My favorite persona to play as is The Nobleman, and I will be sad for an entire session if I have to play as anybody else. It pretty much doesn’t matter as all personas are merely skins with different kill animations, but I’ve grown attached to the way he walks, to the way he stalks, to the way he balks when spotting an incoming Templar. Plus, y’know, he’s got a clawhand:

The claaaaaaaaaaw!

Someone else seems to really like Assassin’s Creed: Brotherhood‘s multiplayer, and she doesn’t even play the game. That’s right. My darling wife Tara will literally stop whatever she is doing if she walks past the TV and sees me stalking a target. From there, she’ll be a second pair of eyes helping me out. I love it. We both also share a distaste for the crazies that like to run around on rooftops, screaming to all, “Here I am! Come stab me! Badger badger badger!”

If there’s one aspect that’s a little daunting and less loved, it’s the online multiplayer Achievements. A lot of them seem very tricky to pop, most relying either on boosting or an extreme downpour of luck.
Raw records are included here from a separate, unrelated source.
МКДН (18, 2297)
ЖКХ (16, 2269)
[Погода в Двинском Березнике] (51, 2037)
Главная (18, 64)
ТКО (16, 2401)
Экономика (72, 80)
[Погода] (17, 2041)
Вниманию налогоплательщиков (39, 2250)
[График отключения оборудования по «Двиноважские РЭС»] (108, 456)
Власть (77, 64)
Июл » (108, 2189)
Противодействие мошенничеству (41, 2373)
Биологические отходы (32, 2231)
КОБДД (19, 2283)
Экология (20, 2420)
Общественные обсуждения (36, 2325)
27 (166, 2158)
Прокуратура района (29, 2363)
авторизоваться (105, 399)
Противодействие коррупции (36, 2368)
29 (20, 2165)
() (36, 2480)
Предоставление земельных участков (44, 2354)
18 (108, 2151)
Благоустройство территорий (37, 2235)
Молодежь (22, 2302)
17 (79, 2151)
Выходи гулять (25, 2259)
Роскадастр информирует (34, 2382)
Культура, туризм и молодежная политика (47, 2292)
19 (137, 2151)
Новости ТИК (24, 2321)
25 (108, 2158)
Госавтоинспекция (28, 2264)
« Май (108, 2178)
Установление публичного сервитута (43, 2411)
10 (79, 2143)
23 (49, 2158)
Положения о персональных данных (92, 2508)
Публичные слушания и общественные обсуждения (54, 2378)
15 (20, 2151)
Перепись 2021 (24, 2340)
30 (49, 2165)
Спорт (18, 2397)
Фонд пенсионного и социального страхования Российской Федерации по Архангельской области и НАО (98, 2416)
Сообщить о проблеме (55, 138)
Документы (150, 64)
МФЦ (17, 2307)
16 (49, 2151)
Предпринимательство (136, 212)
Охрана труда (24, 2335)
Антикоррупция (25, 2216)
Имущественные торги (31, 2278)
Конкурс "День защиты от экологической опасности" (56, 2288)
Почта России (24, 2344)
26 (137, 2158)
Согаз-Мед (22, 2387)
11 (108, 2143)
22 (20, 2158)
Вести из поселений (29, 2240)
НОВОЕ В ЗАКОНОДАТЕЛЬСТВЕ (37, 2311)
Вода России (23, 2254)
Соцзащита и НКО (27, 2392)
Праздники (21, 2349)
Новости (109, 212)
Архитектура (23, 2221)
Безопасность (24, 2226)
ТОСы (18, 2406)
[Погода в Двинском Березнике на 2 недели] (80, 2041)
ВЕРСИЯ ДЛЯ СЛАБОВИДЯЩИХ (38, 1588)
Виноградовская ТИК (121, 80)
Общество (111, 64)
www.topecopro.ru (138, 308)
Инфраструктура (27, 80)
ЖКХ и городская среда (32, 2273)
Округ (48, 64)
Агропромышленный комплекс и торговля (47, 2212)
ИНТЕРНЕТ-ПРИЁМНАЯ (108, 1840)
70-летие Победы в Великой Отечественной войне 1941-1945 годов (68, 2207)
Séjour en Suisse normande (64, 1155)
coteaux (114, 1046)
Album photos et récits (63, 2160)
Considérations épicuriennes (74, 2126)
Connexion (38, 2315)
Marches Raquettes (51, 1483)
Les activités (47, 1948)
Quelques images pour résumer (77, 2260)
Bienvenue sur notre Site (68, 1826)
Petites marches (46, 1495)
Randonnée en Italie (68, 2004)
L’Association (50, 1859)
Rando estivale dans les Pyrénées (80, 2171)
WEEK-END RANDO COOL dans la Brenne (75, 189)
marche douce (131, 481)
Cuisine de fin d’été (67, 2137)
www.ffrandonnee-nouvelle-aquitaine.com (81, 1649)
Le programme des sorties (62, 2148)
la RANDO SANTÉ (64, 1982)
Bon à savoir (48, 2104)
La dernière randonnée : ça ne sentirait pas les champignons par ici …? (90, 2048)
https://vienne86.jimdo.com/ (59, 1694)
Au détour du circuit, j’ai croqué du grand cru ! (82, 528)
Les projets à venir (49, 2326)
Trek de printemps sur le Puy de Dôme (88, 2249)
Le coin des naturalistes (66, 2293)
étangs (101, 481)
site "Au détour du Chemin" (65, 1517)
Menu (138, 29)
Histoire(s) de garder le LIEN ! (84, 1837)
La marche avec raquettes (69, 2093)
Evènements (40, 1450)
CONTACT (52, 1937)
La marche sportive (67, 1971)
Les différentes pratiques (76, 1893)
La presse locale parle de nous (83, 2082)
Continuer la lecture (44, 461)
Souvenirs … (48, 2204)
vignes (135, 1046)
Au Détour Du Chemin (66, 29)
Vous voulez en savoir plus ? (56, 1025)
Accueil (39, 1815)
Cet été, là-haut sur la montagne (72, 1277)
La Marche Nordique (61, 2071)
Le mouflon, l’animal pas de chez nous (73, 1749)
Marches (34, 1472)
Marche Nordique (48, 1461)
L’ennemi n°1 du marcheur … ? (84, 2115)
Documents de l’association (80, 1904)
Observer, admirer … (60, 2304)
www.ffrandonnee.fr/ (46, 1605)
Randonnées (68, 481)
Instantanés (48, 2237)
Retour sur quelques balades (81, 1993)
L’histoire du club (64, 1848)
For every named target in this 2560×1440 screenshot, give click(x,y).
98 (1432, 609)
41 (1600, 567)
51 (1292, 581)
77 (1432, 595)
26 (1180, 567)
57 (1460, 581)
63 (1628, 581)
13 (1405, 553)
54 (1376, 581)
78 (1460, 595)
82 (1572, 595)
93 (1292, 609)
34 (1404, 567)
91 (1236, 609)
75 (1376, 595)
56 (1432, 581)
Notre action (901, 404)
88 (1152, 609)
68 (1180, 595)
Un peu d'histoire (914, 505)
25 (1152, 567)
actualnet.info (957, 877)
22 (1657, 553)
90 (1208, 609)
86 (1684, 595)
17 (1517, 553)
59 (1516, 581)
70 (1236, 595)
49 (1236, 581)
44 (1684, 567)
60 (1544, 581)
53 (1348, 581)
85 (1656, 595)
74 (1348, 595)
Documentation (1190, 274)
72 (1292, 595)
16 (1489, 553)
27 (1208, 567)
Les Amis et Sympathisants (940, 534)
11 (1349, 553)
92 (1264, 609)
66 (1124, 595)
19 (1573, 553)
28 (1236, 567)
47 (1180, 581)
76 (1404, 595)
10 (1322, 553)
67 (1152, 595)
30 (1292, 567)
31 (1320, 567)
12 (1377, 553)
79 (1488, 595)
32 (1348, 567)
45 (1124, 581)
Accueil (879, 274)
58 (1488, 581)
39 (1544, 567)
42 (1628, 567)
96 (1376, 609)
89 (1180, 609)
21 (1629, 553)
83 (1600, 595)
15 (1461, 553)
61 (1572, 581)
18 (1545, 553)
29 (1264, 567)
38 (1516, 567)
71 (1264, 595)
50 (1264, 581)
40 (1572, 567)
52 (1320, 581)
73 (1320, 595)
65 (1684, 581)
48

Here are three that I’m extremely proud of earning legitimately:


Needle in a Haystack (5G): Kill your target while hidden in a hay bale (Multiplayer Only).


Fast Learner (25G): Kill your target and escape your pursuer in less than 10 seconds (Multiplayer Only).


Ahead of the Curve (20G): Perform a double or triple escape (Multiplayer Only).

However, there’s probably not many left that I’ll be able to get. Level 50 is a long way off as I’m around Level 11 at  the moment, and you need more and more XP with each level increase. I actually came close to taking the lead with 10 seconds left once; I made an undetected assassination with 25 seconds left and went on to win. Arrrrgh. Why couldn’t I have waited 15 more seconds to murder the Doctor?! Still, I’m gonna keep playing as it’s fun, bite-size, and always rewarding. I do have to wonder if Ubisoft will carry any of this over to Assassin’s Creed III or if it was solely to tie into the assassin guild theme  here.

Bang! Splash! Kaboom! Boom!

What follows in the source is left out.